**INPUT MATERIAL:**
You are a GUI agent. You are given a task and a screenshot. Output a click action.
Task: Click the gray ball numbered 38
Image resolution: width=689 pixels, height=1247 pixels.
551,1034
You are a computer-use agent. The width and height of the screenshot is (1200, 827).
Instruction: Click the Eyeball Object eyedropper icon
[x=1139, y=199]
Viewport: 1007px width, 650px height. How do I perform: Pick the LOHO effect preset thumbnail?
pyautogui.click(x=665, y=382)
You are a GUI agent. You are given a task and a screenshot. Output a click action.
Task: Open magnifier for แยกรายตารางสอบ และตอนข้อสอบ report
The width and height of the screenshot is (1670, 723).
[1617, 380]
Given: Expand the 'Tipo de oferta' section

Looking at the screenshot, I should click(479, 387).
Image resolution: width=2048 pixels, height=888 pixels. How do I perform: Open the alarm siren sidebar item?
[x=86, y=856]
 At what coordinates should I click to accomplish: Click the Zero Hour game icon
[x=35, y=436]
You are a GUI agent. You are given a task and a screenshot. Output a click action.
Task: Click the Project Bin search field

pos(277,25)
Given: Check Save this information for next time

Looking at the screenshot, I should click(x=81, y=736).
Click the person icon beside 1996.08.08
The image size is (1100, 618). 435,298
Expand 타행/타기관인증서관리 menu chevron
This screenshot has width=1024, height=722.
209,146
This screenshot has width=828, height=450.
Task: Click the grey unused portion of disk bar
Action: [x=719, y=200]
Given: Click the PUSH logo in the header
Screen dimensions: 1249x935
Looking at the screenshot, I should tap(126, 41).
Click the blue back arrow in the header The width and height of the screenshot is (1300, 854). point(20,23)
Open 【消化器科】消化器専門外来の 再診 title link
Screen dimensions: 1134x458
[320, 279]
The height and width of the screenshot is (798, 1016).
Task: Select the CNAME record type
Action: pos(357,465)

**ACTIVITY:**
Reproduce every record above exactly as it appears.

**EXERCISE RESPONSE:**
You are a GUI agent. You are given a task and a screenshot. Output a click action.
Task: Click the gray ball numbered 38
Image resolution: width=689 pixels, height=1247 pixels.
551,1034
You are a computer-use agent. The width and height of the screenshot is (1200, 827).
Instruction: Click the Eyeball Object eyedropper icon
[x=1139, y=199]
Viewport: 1007px width, 650px height. How do I perform: Pick the LOHO effect preset thumbnail?
pyautogui.click(x=665, y=382)
You are a GUI agent. You are given a task and a screenshot. Output a click action.
Task: Open magnifier for แยกรายตารางสอบ และตอนข้อสอบ report
The width and height of the screenshot is (1670, 723).
[1617, 380]
Given: Expand the 'Tipo de oferta' section

Looking at the screenshot, I should click(479, 387).
Image resolution: width=2048 pixels, height=888 pixels. How do I perform: Open the alarm siren sidebar item?
[x=86, y=856]
 At what coordinates should I click to accomplish: Click the Zero Hour game icon
[x=35, y=436]
You are a GUI agent. You are given a task and a screenshot. Output a click action.
Task: Click the Project Bin search field

pos(277,25)
Given: Check Save this information for next time

Looking at the screenshot, I should click(x=81, y=736).
Click the person icon beside 1996.08.08
The image size is (1100, 618). 435,298
Expand 타행/타기관인증서관리 menu chevron
This screenshot has width=1024, height=722.
209,146
This screenshot has width=828, height=450.
Task: Click the grey unused portion of disk bar
Action: [x=719, y=200]
Given: Click the PUSH logo in the header
Screen dimensions: 1249x935
Looking at the screenshot, I should tap(126, 41).
Click the blue back arrow in the header The width and height of the screenshot is (1300, 854). point(20,23)
Open 【消化器科】消化器専門外来の 再診 title link
Screen dimensions: 1134x458
[320, 279]
The height and width of the screenshot is (798, 1016).
Task: Select the CNAME record type
Action: pos(357,465)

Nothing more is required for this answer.